Survivors made desperate appeals to the troops to stop firing.
But Eyad told me that whenever one of them tried to raise a white flag they were shot. After several hours he tried to raise his arm with the flag. But they shot him in the arm. Finally he tried to raise his hand. So they shot him in the hand.
The five survivors, including the six month old child, lay in the street for seven hours. Then four of them crawled to the nearest home to find shelter.
The next morning the brother who was shot in the neck also managed to crawl to safety. They all stayed in the house for eight days, surviving on roots and one cup of water, which they saved for the baby.
On the eighth day they were discovered by some members of the Iraqi National Guard and taken to hospital in Fallujah. They heard the Americans were arresting any young men, so the family fled the hospital and finally obtained treatment in a nearby town.
They do not know in detail what happened to the other families who had gone to the mosque as instructed. But they told me the street was awash with blood.
I had come to Fallujah in January as part of a humanitarian aid convoy funded by donations from Britain.
Our small convoy of trucks and vans brought 15 tons of flour, eight tons of rice, medical aid and 900 pieces of clothing for the orphans. We knew that thousands of refugees were camped in terrible conditions in four camps on the outskirts of town.
There we heard the accounts of families killed in their houses, of wounded people dragged into the streets and run over by tanks, of a container with the bodies of 481 civilians inside, of premeditated murder, looting and acts of savagery and cruelty that beggar belief.
That is why we decided to go into Fallujah and investigate. When we entered the town I almost did not recognise the place where I had worked as a doctor in April 2004, during the first siege.
We found people wandering like ghosts through the ruins. Some were looking for the bodies of relatives. Others were trying to recover some of their possessions from destroyed homes.
Here and there, small knots of people were queuing for fuel or food. In one queue some of the survivors were fighting over a blanket.
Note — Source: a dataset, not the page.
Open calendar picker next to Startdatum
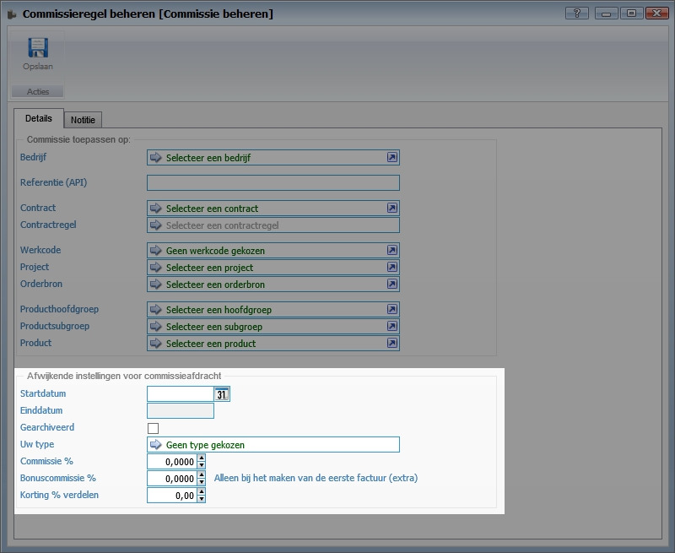This screenshot has height=553, width=675. (222, 394)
I remember being approached by an elderly woman, her eyes raw with tears. She grabbed my arm and told me how her house had been hit by a US bomb during an air raid. The ceiling collapsed on her 19 year old son, cutting off both his legs.
She could not get help. She could not go into the streets because the Americans had posted snipers on the roofs and were killing anyone who ventured out, even at night.
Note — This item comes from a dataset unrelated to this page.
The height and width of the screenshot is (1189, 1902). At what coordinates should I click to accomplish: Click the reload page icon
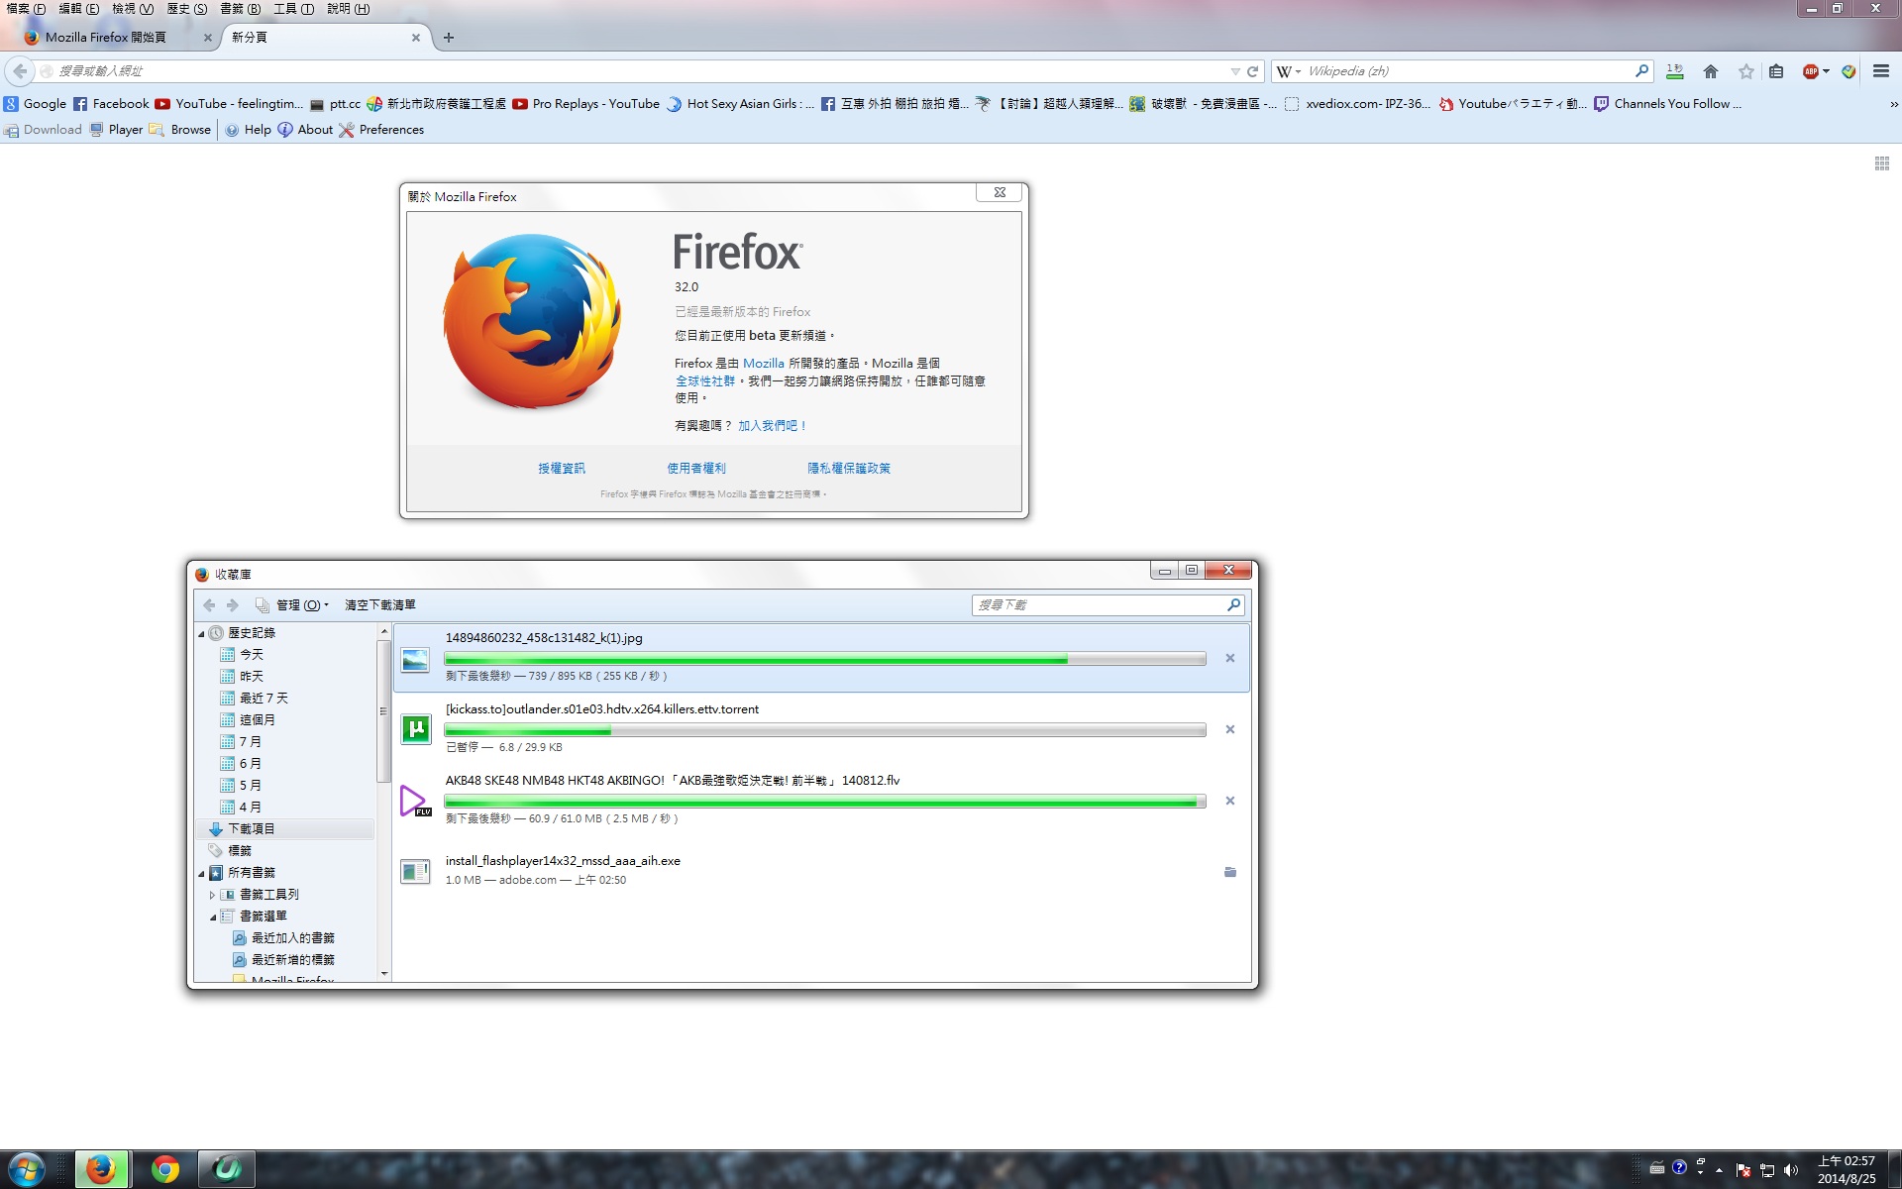coord(1252,71)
She tried her best to stop the bleeding, but it was to no avail. She stayed with him, her only son, until he died. He took four hours to die.
Fallujah’s main hospital was seized by the US troops in the first days of the siege. The only other clinic, the Hey Nazzal, was hit twice by US missiles. Its medicines and medical equipment were all destroyed.
There were no ambulances—the two ambulances that came to help the wounded were shot up and destroyed by US troops.
We visited houses in the Jolan district, a poor working class area in the north western part of the city that had been the centre of resistance during the April siege.
This quarter seemed to have been singled out for punishment during the second siege. We moved from house to house, discovering families dead in their beds, or cut down in living rooms or in the kitchen. House after house had furniture smashed and possessions scattered.
In some places we found bodies of fighters, dressed in black and with ammunition belts.
But in most of the houses, the bodies were of civilians. Many were dressed in housecoats, many of the women were not veiled—meaning there were no men other than family members in the house. There were no weapons, no spent cartridges.
It became clear to us that we were witnessing the aftermath of a massacre, the cold-blooded butchery of helpless and defenceless civilians.
Nobody knows how many died. The occupation forces are now bulldozing the neighbourhoods to cover up their crime. What happened in Fallujah was an act of barbarity. The whole world must be told the truth.